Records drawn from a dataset
▬▬▬
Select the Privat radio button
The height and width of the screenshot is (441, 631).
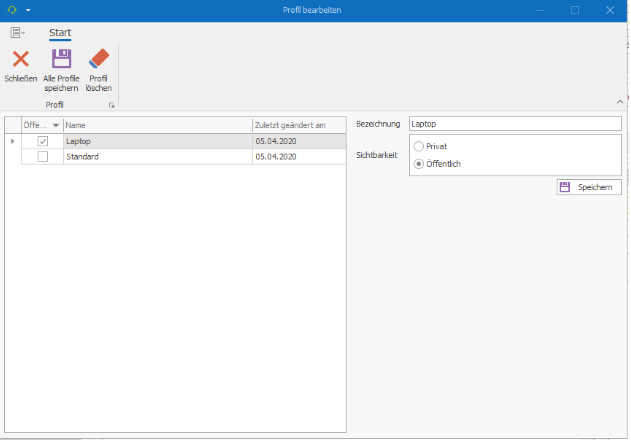(x=419, y=146)
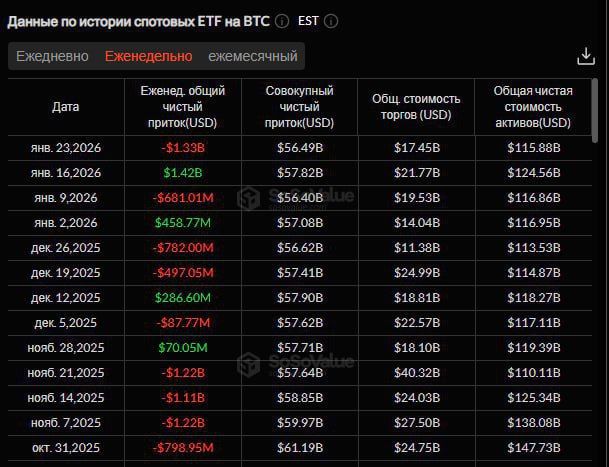Click the Общая чистая стоимость активов header
This screenshot has height=467, width=609.
tap(533, 107)
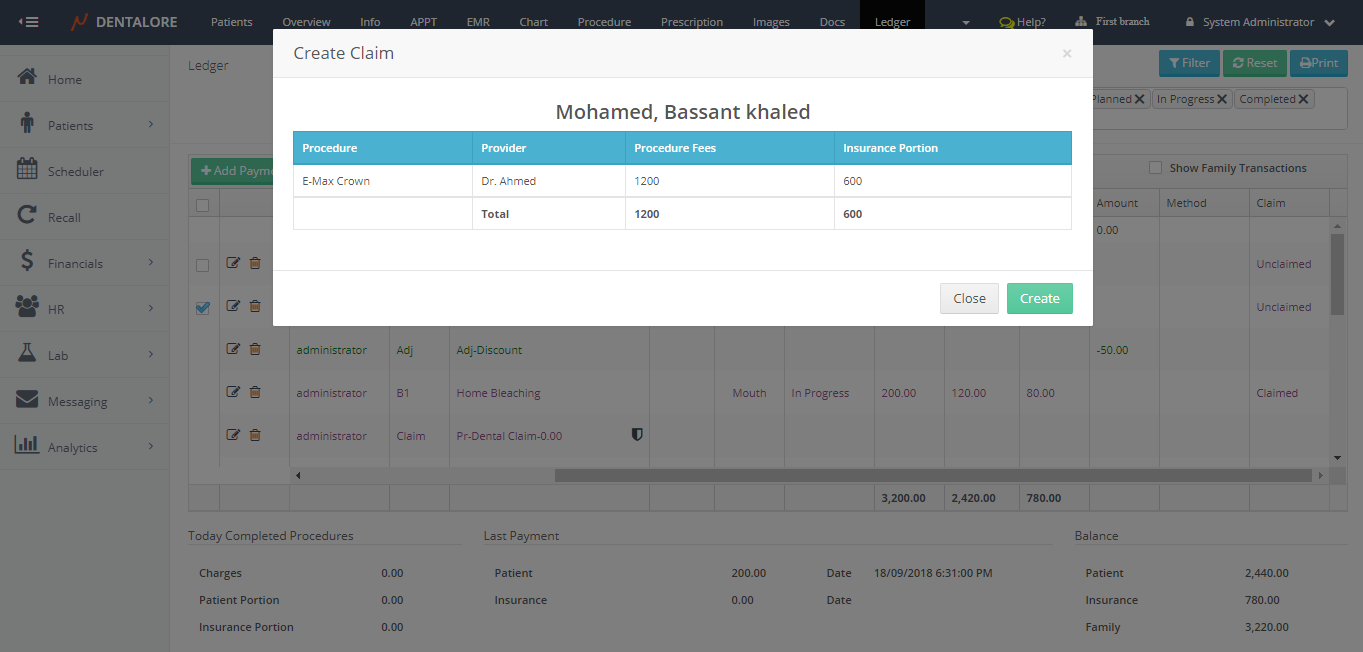Click the Home icon in sidebar
1363x652 pixels.
[28, 78]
▬▬▬
Exercise instructions:
Exact repetition of all the records is required, with the pictures excluded.

Answer to the problem:
Select the Privat radio button
The height and width of the screenshot is (441, 631).
(x=419, y=146)
Click the Общая чистая стоимость активов header
This screenshot has height=467, width=609.
tap(533, 107)
Click the Home icon in sidebar
1363x652 pixels.
[28, 78]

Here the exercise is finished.